Rewrite the stretch from the line containing "Screen dimensions: 710x336" through the line containing "pyautogui.click(x=828, y=364)" as a JSON list of strings, one string per line, with blank lines left out.

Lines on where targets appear
········

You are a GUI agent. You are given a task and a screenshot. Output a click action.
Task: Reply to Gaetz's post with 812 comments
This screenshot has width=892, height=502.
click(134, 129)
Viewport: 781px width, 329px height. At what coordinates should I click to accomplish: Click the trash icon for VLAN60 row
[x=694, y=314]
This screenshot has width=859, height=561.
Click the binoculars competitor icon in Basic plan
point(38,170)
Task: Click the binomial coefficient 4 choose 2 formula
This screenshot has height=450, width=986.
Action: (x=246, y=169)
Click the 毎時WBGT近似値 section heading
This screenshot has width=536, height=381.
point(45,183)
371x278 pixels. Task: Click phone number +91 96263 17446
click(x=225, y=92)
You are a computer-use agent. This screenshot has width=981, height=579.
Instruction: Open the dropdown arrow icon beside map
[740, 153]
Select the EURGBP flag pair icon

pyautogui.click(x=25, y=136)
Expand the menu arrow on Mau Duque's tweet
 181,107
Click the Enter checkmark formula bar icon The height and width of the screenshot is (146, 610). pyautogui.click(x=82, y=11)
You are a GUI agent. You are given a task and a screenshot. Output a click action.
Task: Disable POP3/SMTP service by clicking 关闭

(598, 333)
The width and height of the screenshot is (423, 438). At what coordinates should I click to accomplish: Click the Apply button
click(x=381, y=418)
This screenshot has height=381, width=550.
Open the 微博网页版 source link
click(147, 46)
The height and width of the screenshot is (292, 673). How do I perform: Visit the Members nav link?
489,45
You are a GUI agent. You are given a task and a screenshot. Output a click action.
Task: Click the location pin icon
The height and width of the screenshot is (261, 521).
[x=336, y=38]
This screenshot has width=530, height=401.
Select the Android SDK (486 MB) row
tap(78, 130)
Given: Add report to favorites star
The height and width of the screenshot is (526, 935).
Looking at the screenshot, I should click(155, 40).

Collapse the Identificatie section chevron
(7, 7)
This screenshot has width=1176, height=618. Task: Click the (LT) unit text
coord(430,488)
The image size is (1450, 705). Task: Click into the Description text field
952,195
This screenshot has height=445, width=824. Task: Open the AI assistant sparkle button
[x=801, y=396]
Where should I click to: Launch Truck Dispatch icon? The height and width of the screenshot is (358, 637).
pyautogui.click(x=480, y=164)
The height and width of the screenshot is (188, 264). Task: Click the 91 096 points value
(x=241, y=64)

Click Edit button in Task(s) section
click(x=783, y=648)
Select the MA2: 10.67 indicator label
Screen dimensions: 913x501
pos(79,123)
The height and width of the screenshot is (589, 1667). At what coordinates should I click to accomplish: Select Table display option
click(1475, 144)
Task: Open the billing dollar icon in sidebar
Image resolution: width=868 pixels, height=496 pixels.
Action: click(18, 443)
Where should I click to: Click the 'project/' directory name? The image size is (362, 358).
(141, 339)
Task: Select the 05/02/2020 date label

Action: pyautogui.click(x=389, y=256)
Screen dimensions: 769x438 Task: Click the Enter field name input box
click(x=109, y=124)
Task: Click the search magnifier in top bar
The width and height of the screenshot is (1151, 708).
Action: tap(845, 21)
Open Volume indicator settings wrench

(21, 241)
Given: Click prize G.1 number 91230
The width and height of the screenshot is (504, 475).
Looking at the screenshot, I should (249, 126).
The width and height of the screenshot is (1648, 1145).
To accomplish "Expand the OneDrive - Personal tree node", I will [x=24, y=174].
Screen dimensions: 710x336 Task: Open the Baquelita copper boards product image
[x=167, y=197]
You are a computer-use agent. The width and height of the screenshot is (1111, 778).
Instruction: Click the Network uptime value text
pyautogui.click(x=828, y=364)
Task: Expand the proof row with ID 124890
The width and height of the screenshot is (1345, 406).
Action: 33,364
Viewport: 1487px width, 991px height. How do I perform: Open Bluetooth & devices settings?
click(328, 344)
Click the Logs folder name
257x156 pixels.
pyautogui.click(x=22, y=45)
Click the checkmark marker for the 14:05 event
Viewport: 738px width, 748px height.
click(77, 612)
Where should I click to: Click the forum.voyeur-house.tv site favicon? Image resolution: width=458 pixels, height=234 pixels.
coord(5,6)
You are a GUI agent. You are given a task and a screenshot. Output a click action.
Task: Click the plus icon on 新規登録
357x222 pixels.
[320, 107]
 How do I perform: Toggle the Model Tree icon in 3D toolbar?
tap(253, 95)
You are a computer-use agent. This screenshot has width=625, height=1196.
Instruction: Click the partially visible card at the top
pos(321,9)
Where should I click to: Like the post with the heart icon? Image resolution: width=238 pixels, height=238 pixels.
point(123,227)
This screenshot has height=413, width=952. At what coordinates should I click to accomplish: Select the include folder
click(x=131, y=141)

········

THE RESULT
[
  "Screen dimensions: 710x336 Task: Open the Baquelita copper boards product image",
  "[x=167, y=197]",
  "You are a computer-use agent. The width and height of the screenshot is (1111, 778).",
  "Instruction: Click the Network uptime value text",
  "pyautogui.click(x=828, y=364)"
]